For a month, I took a lot of drugs to sleep," says Greg Papadopoulos. Sun's chief technology officer is recalling the days after he convinced his colleagues to scrap a half-billion-dollar investment Sun had made on a new silicon chip. At a 2002 strategy meeting in McNealy's office, as obits were being written for the dotcom era and the company's stock price continued to tumble, Papadopoulos argued that the hundreds of millions of dollars spent developing the chip should be chalked up as yesterday's mistake and instead Sun should pony up new money for a radical new chip design. His idea was to divide a chip into eight independently operating sections, called "cores," each of which could handle four separate computational threads at a time. It would be like having 32 different brains working at once on the same piece of silicon, and, he contended, it could be much faster and more energy efficient. It was a gamble. "But you can't find out if you're right until you take the risk," Papadopoulos says. He got the green light (and the sleepless nights), and over the next three years, Sun invested millions in his bold idea. Even as the company bled money, management poured about 15% of revenues into R&D, roughly the same percentage as Microsoft and Intel.

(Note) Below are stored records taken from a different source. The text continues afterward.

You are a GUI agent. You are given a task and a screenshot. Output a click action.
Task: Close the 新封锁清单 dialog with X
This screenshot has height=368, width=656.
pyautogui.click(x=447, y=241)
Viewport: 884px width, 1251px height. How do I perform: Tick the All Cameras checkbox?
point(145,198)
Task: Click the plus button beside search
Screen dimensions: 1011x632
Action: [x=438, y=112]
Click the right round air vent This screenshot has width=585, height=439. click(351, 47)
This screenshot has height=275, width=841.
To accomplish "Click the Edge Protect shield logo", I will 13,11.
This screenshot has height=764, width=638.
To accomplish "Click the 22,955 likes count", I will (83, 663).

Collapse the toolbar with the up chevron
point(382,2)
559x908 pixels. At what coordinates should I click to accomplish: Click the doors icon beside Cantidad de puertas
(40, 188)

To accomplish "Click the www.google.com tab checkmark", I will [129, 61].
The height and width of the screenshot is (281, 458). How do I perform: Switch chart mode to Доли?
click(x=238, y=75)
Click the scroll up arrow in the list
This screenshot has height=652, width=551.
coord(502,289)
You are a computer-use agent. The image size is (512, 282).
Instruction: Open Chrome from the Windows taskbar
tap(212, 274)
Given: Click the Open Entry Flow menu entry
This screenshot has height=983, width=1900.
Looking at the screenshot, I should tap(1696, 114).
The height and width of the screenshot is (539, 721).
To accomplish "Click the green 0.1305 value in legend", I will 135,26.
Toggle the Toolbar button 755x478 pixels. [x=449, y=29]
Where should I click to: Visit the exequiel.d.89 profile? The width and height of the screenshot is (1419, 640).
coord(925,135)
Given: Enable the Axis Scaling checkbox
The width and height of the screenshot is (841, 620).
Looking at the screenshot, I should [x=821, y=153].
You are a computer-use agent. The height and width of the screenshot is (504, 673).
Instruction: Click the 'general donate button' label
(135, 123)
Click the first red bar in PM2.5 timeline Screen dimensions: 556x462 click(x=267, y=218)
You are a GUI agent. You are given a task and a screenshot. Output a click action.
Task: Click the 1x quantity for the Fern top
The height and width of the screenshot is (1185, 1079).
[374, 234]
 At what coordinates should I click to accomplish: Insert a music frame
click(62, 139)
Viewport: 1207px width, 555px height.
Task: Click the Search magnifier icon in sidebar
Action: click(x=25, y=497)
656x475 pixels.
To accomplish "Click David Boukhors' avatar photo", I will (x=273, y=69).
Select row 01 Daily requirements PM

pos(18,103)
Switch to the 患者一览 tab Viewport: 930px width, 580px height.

Part of me admires Sun management for their guts. The other part of me wonders why it took 5 years of being smacked around by the market before they decided to try something radical.

  • Rob, I like your post. I agree that it’s sometimes surprisingly difficult for people to get over the emotional part of an investment and recognize that sunk costs don’t matter.

    One point I differ with you on is the culture at Sun. Sun is a company that has historically celebrated radical experimentation. This came primarily from Scott McNealy. Sun has come up with many, many radical innovations, and continues to do so. This is one of their key strengths.

    Sun will also tell you that they have underinvested in understanding market requirements and directing their investments to address those requirements. It’s a strength to be innovative, but it’s better to be innovative within the context of fulfilling customer requirements (whether they are latent or not).

  • Jay

    Harry Browne referred to that as “the previous investment trap” in his old book “How I Found Freedom In An Unfree World.”

  • You wrote that “part of me wonders why it took 5 years of being smacked around by the market before they decided to try something radical.” Well it’s time to stop wondering a recognize a fact: Most of us need (as Roger von Oech wrote) a “whack on the side of the head” to be more creative. I’ve learned to accept it and say, “Thank you. May I have another?”

  • It takes a lot of guts to walk away from something after you’ve dedicated so many resources to it. I’m sure it was a hard decision by Sun, but I’m not so sure that I would have had the discipline to chalk it up as a mistake and move on. You shouldn’t let your cost basis determine how you value something, but it’s hard to ignore losses and gains even when econ 101 tells up that we need to do this.